In what it does or doesn’t reveal about a particular person, a portrait can arouse a corresponding reflection of a viewer’s self-definition as well as insights into the mores of a past era. In the exhibition ‘Known, Unknown, Anonymous and On Death Row’, these qualities were enhanced through diverse and sympathetic examples of the genre in painting, photography and drawing, ranging from traditional studio poses to artful depictions of existential angst and a pointed political declaration.
The show opened with two found photographs, from 1896, of an ancient female head with an elaborate hairstyle, which were twinned with a pair of anonymous illustrations of idealized 1950s women. Opposite hung three very different portraits: a colourized 1986 black and white glamour shot of the gallery partner’s grandmother; a line drawing of a contemplative woman, by Giuseppe Caccavale (2006); and Ellie Coates’s camp parody of the Mona Lisa (1503–06) (Velma, 2011). A series of mid-century studio portraits by Malian photographer Malick Sidibé, placed next to their counterparts from 1920s, Greece highlighted not so much cultural or historical differences but the timeless way people present and define themselves. Studio photographs offered to US prison inmates, shown contemporaneously at the 3rd Athens Biennale in a collection gathered by documentarian David Adler, demonstrate the standardization of formal portraits,
here a particularly pathological display of normalcy despite obvious circumstances
to the contrary. In one, a woman in prison uniform smiles coquettishly with her hand on her hip in front of an amateurish brightly coloured abstract backdrop, the effect both clearly contrived and yet entirely genuine.

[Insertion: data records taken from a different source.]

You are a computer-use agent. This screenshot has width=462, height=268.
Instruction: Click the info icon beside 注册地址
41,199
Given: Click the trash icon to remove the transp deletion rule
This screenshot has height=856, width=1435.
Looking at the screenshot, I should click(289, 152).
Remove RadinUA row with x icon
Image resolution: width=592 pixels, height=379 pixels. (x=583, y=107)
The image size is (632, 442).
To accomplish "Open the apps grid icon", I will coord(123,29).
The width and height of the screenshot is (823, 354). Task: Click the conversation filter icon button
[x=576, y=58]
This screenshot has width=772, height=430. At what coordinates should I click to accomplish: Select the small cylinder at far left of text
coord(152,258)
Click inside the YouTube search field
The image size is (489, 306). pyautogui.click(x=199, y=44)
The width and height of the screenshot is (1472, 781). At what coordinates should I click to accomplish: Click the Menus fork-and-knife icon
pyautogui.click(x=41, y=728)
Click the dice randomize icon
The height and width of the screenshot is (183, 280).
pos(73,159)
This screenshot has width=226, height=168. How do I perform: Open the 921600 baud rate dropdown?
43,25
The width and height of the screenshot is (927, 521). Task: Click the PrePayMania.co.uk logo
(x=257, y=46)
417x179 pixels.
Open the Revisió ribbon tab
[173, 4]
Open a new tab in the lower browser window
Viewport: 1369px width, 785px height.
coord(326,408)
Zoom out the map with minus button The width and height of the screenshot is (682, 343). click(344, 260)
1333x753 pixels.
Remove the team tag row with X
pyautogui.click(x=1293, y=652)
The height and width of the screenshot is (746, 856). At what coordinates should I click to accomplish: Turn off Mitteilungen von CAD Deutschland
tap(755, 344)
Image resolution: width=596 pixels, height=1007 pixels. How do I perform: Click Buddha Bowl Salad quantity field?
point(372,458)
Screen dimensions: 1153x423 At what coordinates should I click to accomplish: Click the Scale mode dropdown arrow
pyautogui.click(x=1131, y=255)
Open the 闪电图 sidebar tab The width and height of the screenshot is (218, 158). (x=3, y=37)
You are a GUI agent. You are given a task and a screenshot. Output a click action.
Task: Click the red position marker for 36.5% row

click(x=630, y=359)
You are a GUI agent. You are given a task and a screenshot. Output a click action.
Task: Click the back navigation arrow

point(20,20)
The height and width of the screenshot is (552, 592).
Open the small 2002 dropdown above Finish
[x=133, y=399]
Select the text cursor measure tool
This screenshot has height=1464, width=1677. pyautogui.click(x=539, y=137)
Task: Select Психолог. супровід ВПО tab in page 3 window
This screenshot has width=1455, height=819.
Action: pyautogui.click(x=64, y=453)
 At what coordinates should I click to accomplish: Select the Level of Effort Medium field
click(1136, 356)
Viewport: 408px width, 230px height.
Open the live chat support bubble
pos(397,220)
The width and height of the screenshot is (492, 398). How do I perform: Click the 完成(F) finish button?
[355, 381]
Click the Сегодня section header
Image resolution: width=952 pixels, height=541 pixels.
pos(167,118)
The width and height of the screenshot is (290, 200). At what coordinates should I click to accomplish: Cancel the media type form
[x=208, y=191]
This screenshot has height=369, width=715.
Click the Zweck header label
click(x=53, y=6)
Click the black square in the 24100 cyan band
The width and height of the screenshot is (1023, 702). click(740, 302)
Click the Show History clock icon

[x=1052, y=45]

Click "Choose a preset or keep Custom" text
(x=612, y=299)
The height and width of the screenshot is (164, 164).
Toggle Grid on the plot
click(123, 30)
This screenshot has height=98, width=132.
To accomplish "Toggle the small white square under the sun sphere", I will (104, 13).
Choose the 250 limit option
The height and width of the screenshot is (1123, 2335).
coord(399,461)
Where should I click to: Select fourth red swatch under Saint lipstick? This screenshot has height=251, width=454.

Ugo Rondinone’s dreamy photographs of a woman wandering in a snowy forest (all Untitled, 1998) are infused with both otherworldly beauty and the creepy quality of voyeuristic snapshots; by the last frame she has vanished. Opposite were cartoonish drawings by Karen Yasinski of adolescents having various types of surreal misadventures; in Roach Girl (1997) both a miniature man and an oversize cockroach plague the heroine. The nexus of the room was Sileia Daskopoulou’s Girl with the Golden Teeth (1991), an uncanny caricature painted in lurid colours that emphasize the cheerfully ingenuous subject’s flaws. If these scenarios were not unsettling enough, just around the corner was a trio of watercolours by Apostolos Michailides, which depict disembodied feminine body parts alongside a black silhouette of Christ’s head in a crown of thorns (2009–11). Two framed visiting cards created by Adrian Piper, My Calling (Card) No. 2 (1986–90) – one ‘politely’ identifying herself as black to strangers who misperceive her as white and thus feel free to make racist comments or jokes – play on identity based on social assumptions. In Piper’s LSD Self-Portrait with Tamiko (1966), the figure is obscured within an abstract psychedelic pattern.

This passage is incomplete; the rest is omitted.